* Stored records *
************

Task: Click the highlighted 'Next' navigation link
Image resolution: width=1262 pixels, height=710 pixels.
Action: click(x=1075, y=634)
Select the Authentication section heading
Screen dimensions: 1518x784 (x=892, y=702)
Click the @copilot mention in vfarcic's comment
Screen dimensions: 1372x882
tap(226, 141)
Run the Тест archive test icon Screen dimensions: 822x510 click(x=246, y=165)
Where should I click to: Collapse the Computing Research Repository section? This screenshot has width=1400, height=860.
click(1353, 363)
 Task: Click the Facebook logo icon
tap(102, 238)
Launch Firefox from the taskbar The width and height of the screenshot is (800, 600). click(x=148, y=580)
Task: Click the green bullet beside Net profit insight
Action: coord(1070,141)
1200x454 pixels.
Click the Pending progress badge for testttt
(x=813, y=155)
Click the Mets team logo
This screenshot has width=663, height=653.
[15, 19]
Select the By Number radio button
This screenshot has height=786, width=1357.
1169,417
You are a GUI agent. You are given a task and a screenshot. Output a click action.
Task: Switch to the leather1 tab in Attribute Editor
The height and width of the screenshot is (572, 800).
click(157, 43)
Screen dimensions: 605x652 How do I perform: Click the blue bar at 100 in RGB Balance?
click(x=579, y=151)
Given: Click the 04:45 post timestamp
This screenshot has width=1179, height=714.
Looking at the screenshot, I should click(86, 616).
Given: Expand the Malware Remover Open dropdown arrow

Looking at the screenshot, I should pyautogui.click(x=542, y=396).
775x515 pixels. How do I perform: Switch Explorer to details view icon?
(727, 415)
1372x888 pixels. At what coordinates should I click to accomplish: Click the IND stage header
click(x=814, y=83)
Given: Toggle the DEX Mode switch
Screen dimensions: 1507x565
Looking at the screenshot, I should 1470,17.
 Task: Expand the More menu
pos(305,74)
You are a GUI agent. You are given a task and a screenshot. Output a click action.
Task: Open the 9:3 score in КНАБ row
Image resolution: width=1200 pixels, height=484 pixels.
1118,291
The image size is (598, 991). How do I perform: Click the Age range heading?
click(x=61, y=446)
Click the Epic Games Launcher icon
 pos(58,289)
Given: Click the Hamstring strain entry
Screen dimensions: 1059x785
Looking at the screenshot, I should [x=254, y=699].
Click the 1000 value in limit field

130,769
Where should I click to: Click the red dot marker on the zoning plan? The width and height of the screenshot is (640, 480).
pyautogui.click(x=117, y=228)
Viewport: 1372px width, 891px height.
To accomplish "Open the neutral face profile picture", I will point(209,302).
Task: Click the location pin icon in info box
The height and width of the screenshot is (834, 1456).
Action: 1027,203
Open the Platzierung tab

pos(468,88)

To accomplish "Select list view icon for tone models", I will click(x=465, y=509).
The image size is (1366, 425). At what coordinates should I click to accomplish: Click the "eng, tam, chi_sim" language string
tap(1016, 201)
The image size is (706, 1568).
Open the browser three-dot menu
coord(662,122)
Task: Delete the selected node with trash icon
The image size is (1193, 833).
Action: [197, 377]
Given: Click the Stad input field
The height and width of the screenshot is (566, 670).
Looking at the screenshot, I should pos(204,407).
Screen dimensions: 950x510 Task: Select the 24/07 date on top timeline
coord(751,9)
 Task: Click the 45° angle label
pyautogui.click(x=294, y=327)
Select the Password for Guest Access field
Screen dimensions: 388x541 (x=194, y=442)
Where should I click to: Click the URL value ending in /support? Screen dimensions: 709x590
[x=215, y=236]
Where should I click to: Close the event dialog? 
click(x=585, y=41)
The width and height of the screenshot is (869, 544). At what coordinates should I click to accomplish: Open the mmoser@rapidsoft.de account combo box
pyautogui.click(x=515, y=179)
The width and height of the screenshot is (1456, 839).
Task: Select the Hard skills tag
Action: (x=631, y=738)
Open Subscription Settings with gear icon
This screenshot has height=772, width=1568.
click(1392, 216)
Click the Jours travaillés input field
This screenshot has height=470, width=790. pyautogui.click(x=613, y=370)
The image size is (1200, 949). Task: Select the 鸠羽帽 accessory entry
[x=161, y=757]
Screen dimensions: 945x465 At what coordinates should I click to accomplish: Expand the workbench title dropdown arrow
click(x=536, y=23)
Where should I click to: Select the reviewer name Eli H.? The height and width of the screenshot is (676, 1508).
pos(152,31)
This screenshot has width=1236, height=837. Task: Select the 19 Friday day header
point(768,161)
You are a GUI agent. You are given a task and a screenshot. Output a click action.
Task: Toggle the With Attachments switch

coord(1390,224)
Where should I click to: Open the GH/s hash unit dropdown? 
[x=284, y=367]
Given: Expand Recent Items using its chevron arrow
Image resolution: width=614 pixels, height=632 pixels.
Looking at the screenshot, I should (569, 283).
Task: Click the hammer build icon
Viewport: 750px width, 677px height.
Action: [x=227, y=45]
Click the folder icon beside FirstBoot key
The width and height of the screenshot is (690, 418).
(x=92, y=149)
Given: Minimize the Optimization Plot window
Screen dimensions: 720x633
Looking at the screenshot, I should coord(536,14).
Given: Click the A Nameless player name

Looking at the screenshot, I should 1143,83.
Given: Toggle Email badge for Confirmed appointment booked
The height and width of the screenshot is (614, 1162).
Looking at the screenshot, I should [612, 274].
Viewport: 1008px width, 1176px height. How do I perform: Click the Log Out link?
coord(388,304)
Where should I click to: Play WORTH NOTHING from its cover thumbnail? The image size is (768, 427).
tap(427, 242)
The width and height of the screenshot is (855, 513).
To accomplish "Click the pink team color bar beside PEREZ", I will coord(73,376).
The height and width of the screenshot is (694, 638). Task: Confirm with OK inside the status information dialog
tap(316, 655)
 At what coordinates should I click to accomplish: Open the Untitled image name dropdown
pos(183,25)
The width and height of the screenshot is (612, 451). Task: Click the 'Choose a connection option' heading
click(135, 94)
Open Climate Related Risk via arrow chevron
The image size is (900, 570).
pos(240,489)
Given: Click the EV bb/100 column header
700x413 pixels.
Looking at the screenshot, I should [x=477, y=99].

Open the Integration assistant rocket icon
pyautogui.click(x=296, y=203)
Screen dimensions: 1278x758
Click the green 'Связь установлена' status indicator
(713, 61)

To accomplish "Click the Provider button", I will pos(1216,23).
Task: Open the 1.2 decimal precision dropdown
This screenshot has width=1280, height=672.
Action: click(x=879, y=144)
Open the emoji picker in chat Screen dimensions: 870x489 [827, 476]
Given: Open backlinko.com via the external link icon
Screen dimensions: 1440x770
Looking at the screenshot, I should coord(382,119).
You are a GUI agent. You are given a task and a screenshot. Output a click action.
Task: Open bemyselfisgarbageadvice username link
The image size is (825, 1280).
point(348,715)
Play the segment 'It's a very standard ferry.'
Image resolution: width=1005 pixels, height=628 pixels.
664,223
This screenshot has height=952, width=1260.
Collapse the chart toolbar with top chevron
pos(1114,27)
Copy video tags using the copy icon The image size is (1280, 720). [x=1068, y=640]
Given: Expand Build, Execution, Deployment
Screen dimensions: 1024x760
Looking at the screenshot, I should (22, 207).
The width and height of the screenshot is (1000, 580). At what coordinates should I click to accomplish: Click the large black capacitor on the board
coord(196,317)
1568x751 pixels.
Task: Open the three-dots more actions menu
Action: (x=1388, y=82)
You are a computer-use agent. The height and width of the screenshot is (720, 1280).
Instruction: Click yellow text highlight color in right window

************

* Your objective *
Set down every record above exactly as written.

* Completed task *
Task: Click the highlighted 'Next' navigation link
Image resolution: width=1262 pixels, height=710 pixels.
Action: click(x=1075, y=634)
Select the Authentication section heading
Screen dimensions: 1518x784 (x=892, y=702)
Click the @copilot mention in vfarcic's comment
Screen dimensions: 1372x882
tap(226, 141)
Run the Тест archive test icon Screen dimensions: 822x510 click(x=246, y=165)
Where should I click to: Collapse the Computing Research Repository section? This screenshot has width=1400, height=860.
click(1353, 363)
 Task: Click the Facebook logo icon
tap(102, 238)
Launch Firefox from the taskbar The width and height of the screenshot is (800, 600). click(x=148, y=580)
Task: Click the green bullet beside Net profit insight
Action: coord(1070,141)
1200x454 pixels.
Click the Pending progress badge for testttt
(x=813, y=155)
Click the Mets team logo
This screenshot has width=663, height=653.
[15, 19]
Select the By Number radio button
This screenshot has height=786, width=1357.
1169,417
You are a GUI agent. You are given a task and a screenshot. Output a click action.
Task: Switch to the leather1 tab in Attribute Editor
The height and width of the screenshot is (572, 800).
click(157, 43)
Screen dimensions: 605x652 How do I perform: Click the blue bar at 100 in RGB Balance?
click(x=579, y=151)
Given: Click the 04:45 post timestamp
This screenshot has width=1179, height=714.
Looking at the screenshot, I should click(86, 616).
Given: Expand the Malware Remover Open dropdown arrow

Looking at the screenshot, I should pyautogui.click(x=542, y=396).
775x515 pixels. How do I perform: Switch Explorer to details view icon?
(727, 415)
1372x888 pixels. At what coordinates should I click to accomplish: Click the IND stage header
click(x=814, y=83)
Given: Toggle the DEX Mode switch
Screen dimensions: 1507x565
Looking at the screenshot, I should 1470,17.
 Task: Expand the More menu
pos(305,74)
You are a GUI agent. You are given a task and a screenshot. Output a click action.
Task: Open the 9:3 score in КНАБ row
Image resolution: width=1200 pixels, height=484 pixels.
1118,291
The image size is (598, 991). How do I perform: Click the Age range heading?
click(x=61, y=446)
Click the Epic Games Launcher icon
 pos(58,289)
Given: Click the Hamstring strain entry
Screen dimensions: 1059x785
Looking at the screenshot, I should [x=254, y=699].
Click the 1000 value in limit field

130,769
Where should I click to: Click the red dot marker on the zoning plan? The width and height of the screenshot is (640, 480).
pyautogui.click(x=117, y=228)
Viewport: 1372px width, 891px height.
To accomplish "Open the neutral face profile picture", I will point(209,302).
Task: Click the location pin icon in info box
The height and width of the screenshot is (834, 1456).
Action: 1027,203
Open the Platzierung tab

pos(468,88)

To accomplish "Select list view icon for tone models", I will click(x=465, y=509).
The image size is (1366, 425). At what coordinates should I click to accomplish: Click the "eng, tam, chi_sim" language string
tap(1016, 201)
The image size is (706, 1568).
Open the browser three-dot menu
coord(662,122)
Task: Delete the selected node with trash icon
The image size is (1193, 833).
Action: [197, 377]
Given: Click the Stad input field
The height and width of the screenshot is (566, 670).
Looking at the screenshot, I should pos(204,407).
Screen dimensions: 950x510 Task: Select the 24/07 date on top timeline
coord(751,9)
 Task: Click the 45° angle label
pyautogui.click(x=294, y=327)
Select the Password for Guest Access field
Screen dimensions: 388x541 (x=194, y=442)
Where should I click to: Click the URL value ending in /support? Screen dimensions: 709x590
[x=215, y=236]
Where should I click to: Close the event dialog? 
click(x=585, y=41)
The width and height of the screenshot is (869, 544). At what coordinates should I click to accomplish: Open the mmoser@rapidsoft.de account combo box
pyautogui.click(x=515, y=179)
The width and height of the screenshot is (1456, 839).
Task: Select the Hard skills tag
Action: (x=631, y=738)
Open Subscription Settings with gear icon
This screenshot has height=772, width=1568.
click(1392, 216)
Click the Jours travaillés input field
This screenshot has height=470, width=790. pyautogui.click(x=613, y=370)
The image size is (1200, 949). Task: Select the 鸠羽帽 accessory entry
[x=161, y=757]
Screen dimensions: 945x465 At what coordinates should I click to accomplish: Expand the workbench title dropdown arrow
click(x=536, y=23)
Where should I click to: Select the reviewer name Eli H.? The height and width of the screenshot is (676, 1508).
pos(152,31)
This screenshot has width=1236, height=837. Task: Select the 19 Friday day header
point(768,161)
You are a GUI agent. You are given a task and a screenshot. Output a click action.
Task: Toggle the With Attachments switch

coord(1390,224)
Where should I click to: Open the GH/s hash unit dropdown? 
[x=284, y=367]
Given: Expand Recent Items using its chevron arrow
Image resolution: width=614 pixels, height=632 pixels.
Looking at the screenshot, I should (569, 283).
Task: Click the hammer build icon
Viewport: 750px width, 677px height.
Action: [x=227, y=45]
Click the folder icon beside FirstBoot key
The width and height of the screenshot is (690, 418).
(x=92, y=149)
Given: Minimize the Optimization Plot window
Screen dimensions: 720x633
Looking at the screenshot, I should coord(536,14).
Given: Click the A Nameless player name

Looking at the screenshot, I should 1143,83.
Given: Toggle Email badge for Confirmed appointment booked
The height and width of the screenshot is (614, 1162).
Looking at the screenshot, I should [612, 274].
Viewport: 1008px width, 1176px height. How do I perform: Click the Log Out link?
coord(388,304)
Where should I click to: Play WORTH NOTHING from its cover thumbnail? The image size is (768, 427).
tap(427, 242)
The width and height of the screenshot is (855, 513).
To accomplish "Click the pink team color bar beside PEREZ", I will coord(73,376).
The height and width of the screenshot is (694, 638). Task: Confirm with OK inside the status information dialog
tap(316, 655)
 At what coordinates should I click to accomplish: Open the Untitled image name dropdown
pos(183,25)
The width and height of the screenshot is (612, 451). Task: Click the 'Choose a connection option' heading
click(135, 94)
Open Climate Related Risk via arrow chevron
The image size is (900, 570).
pos(240,489)
Given: Click the EV bb/100 column header
700x413 pixels.
Looking at the screenshot, I should [x=477, y=99].

Open the Integration assistant rocket icon
pyautogui.click(x=296, y=203)
Screen dimensions: 1278x758
Click the green 'Связь установлена' status indicator
(713, 61)

To accomplish "Click the Provider button", I will pos(1216,23).
Task: Open the 1.2 decimal precision dropdown
This screenshot has width=1280, height=672.
Action: click(x=879, y=144)
Open the emoji picker in chat Screen dimensions: 870x489 [827, 476]
Given: Open backlinko.com via the external link icon
Screen dimensions: 1440x770
Looking at the screenshot, I should coord(382,119).
You are a GUI agent. You are given a task and a screenshot. Output a click action.
Task: Open bemyselfisgarbageadvice username link
The image size is (825, 1280).
point(348,715)
Play the segment 'It's a very standard ferry.'
Image resolution: width=1005 pixels, height=628 pixels.
664,223
This screenshot has height=952, width=1260.
Collapse the chart toolbar with top chevron
pos(1114,27)
Copy video tags using the copy icon The image size is (1280, 720). [x=1068, y=640]
Given: Expand Build, Execution, Deployment
Screen dimensions: 1024x760
Looking at the screenshot, I should (22, 207).
The width and height of the screenshot is (1000, 580). At what coordinates should I click to accomplish: Click the large black capacitor on the board
coord(196,317)
1568x751 pixels.
Task: Open the three-dots more actions menu
Action: (x=1388, y=82)
You are a computer-use agent. The height and width of the screenshot is (720, 1280).
Instruction: Click yellow text highlight color in right window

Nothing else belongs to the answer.